Task:
Extract each line of the listing below in which the string "checkbox" appears.

Input rows:
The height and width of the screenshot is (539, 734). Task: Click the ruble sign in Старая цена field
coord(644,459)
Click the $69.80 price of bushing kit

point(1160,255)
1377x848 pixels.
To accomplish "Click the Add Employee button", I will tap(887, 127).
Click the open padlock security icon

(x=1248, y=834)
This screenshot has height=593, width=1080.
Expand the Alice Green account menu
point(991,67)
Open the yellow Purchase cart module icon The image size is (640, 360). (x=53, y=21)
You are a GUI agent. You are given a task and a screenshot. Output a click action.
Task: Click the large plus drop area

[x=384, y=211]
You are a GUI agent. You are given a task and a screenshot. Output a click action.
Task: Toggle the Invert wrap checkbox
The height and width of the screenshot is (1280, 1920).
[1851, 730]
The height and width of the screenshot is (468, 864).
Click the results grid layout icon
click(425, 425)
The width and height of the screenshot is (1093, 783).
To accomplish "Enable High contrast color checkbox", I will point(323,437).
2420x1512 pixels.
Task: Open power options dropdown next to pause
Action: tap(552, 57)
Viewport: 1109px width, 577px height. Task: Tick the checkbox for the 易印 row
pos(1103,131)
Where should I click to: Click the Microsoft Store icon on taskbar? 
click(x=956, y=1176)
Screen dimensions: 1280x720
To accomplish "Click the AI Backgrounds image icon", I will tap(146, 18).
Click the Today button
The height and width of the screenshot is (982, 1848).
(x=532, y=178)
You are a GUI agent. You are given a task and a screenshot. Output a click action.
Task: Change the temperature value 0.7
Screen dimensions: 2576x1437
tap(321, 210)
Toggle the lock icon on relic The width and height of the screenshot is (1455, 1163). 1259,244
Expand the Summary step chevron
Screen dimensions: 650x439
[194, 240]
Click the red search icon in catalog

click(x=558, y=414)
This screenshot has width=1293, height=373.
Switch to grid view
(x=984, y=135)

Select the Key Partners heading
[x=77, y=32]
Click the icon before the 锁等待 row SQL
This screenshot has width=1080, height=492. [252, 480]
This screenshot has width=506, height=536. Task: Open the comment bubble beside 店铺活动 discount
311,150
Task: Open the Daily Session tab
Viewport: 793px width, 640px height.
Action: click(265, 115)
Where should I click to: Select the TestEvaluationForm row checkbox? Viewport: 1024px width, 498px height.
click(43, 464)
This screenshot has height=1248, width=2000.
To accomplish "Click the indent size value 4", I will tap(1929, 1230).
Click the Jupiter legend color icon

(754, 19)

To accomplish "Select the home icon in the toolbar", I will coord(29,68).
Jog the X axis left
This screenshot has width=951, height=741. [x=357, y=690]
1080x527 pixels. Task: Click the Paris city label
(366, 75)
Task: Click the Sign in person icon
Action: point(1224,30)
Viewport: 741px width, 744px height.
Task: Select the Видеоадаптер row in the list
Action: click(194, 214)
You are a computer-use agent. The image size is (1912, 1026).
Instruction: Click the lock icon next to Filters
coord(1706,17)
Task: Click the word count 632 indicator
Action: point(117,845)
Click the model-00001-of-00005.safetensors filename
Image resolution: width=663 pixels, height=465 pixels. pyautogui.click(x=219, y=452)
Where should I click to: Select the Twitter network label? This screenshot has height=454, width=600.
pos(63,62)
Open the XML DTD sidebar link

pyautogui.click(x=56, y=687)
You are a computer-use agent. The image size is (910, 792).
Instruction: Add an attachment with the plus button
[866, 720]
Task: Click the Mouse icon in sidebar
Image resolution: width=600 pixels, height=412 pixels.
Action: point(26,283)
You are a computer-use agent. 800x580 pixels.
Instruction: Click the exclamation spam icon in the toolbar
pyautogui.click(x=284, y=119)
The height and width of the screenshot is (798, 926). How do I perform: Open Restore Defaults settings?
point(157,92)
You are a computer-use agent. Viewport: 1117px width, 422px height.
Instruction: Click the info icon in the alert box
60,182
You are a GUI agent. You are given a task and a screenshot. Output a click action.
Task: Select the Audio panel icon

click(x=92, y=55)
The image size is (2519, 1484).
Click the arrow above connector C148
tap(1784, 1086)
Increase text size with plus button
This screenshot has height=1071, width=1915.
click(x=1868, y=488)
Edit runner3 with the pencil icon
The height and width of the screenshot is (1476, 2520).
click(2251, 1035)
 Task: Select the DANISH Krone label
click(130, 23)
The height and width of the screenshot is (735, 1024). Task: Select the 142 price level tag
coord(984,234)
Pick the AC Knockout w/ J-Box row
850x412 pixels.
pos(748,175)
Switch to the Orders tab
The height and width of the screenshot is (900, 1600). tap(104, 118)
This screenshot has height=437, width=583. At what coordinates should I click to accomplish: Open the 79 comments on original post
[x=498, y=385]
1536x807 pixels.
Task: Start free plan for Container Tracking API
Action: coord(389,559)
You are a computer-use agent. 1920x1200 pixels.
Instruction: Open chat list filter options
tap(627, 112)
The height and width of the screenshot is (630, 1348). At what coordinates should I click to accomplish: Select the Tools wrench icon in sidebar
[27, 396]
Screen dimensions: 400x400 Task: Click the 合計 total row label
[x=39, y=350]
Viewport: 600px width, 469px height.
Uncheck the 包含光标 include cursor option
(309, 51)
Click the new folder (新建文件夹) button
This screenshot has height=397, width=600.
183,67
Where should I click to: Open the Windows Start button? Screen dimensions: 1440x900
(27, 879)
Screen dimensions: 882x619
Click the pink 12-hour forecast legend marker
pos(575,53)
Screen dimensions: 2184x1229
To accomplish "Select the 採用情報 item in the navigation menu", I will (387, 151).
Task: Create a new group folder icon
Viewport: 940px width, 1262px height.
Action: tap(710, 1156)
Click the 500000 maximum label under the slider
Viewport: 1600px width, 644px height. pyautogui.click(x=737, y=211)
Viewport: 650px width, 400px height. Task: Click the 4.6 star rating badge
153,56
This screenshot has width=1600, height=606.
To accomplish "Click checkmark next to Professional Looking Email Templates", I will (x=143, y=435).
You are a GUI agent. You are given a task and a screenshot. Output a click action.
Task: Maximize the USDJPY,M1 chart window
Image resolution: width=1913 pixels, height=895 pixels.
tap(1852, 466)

Exercise answer:
Task: Toggle the Invert wrap checkbox
To accomplish "Enable High contrast color checkbox", I will point(323,437).
Viewport: 1109px width, 577px height. Task: Tick the checkbox for the 易印 row
Where should I click to: Select the TestEvaluationForm row checkbox? Viewport: 1024px width, 498px height.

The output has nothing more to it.